Records from a data source:
------------------------------------------------

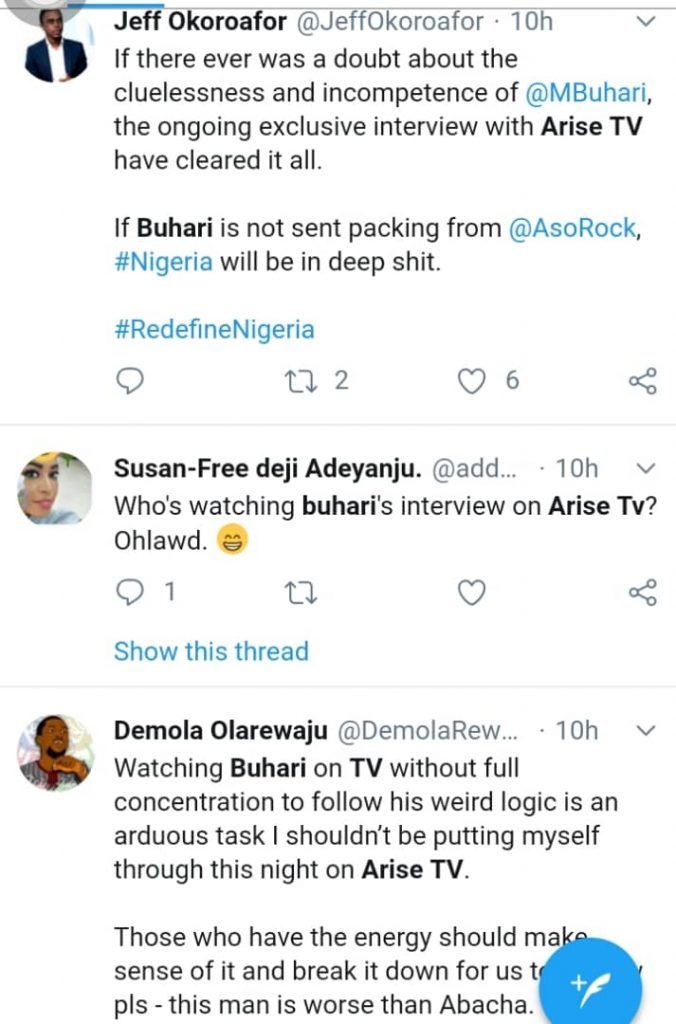Like Jeff Okoroafor's tweet
The width and height of the screenshot is (676, 1024).
[x=471, y=380]
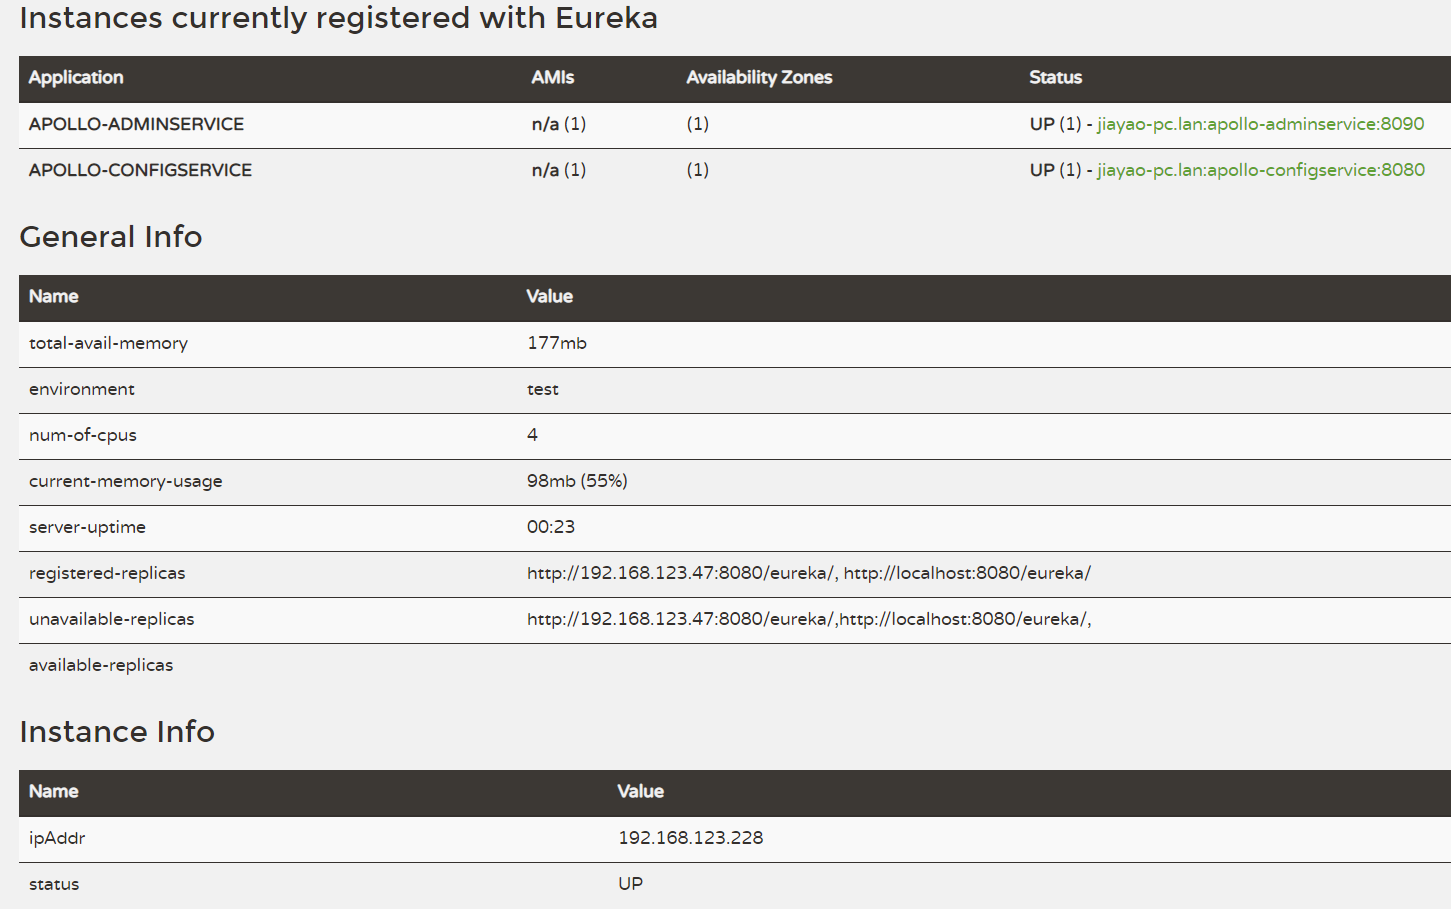Click the Availability Zones column header

click(759, 78)
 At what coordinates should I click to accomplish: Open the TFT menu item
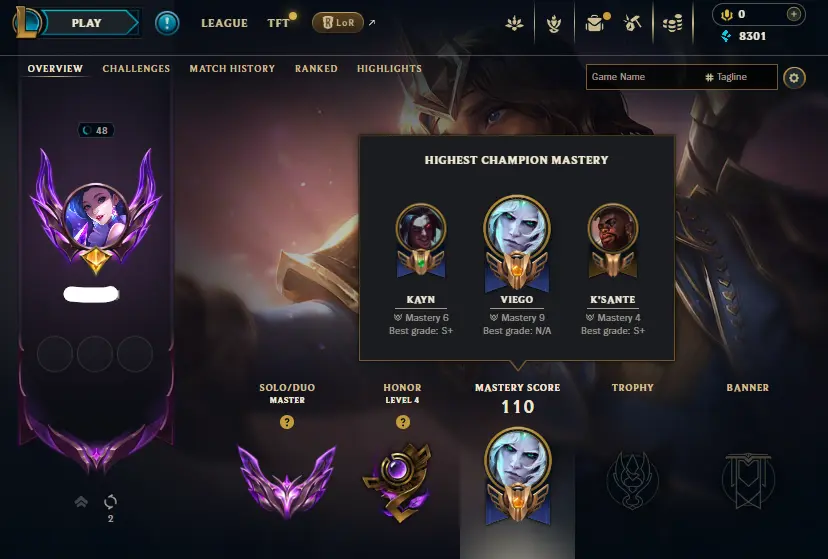pos(278,23)
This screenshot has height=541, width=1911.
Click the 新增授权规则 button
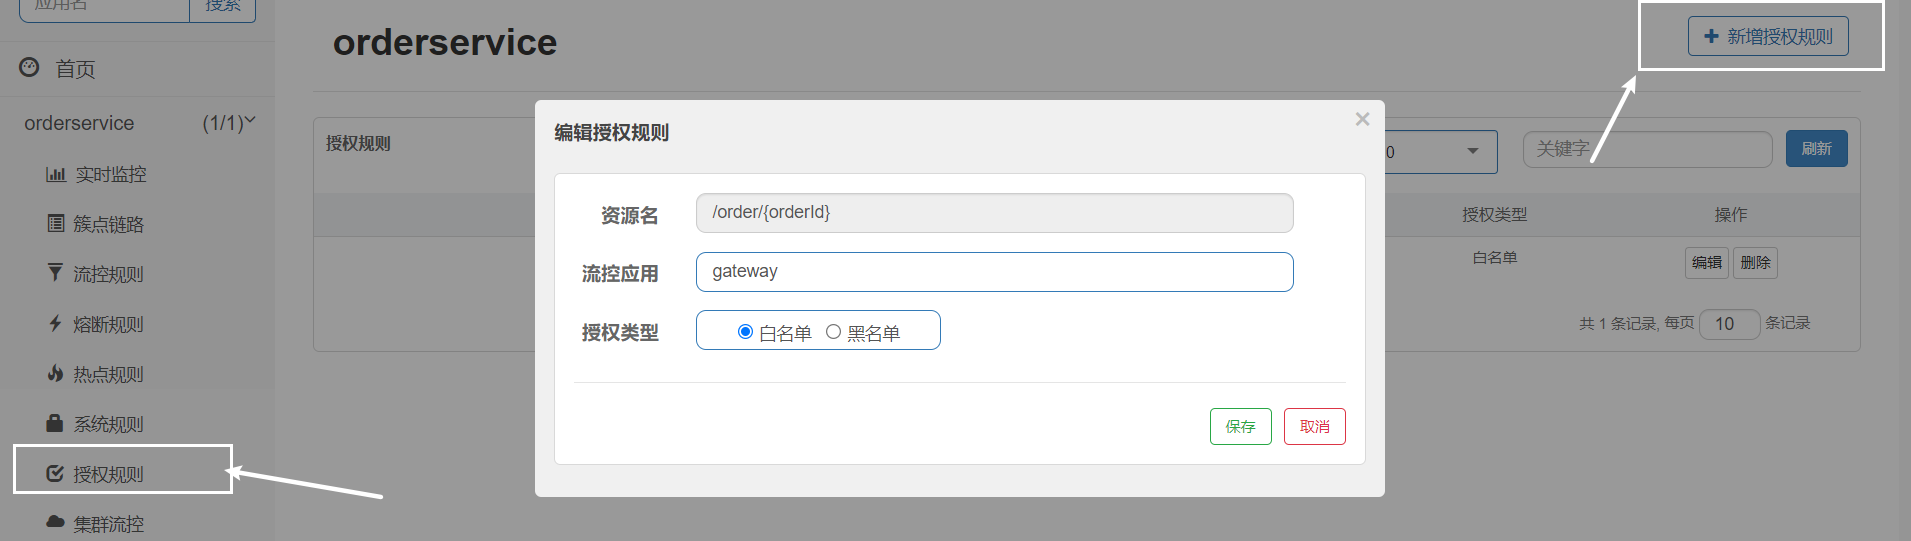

------------------------------------------------

_DIRECTIVE_
From the line with "At what coordinates" through the end of the records, swap "menu item" for "menu entry" and give those lines again with everything else unchanged. Omit the pictures.

_RESULT_
 At what coordinates should I click to accomplish: Open the TFT menu entry
pos(278,23)
This screenshot has height=541, width=1911.
Click the 新增授权规则 button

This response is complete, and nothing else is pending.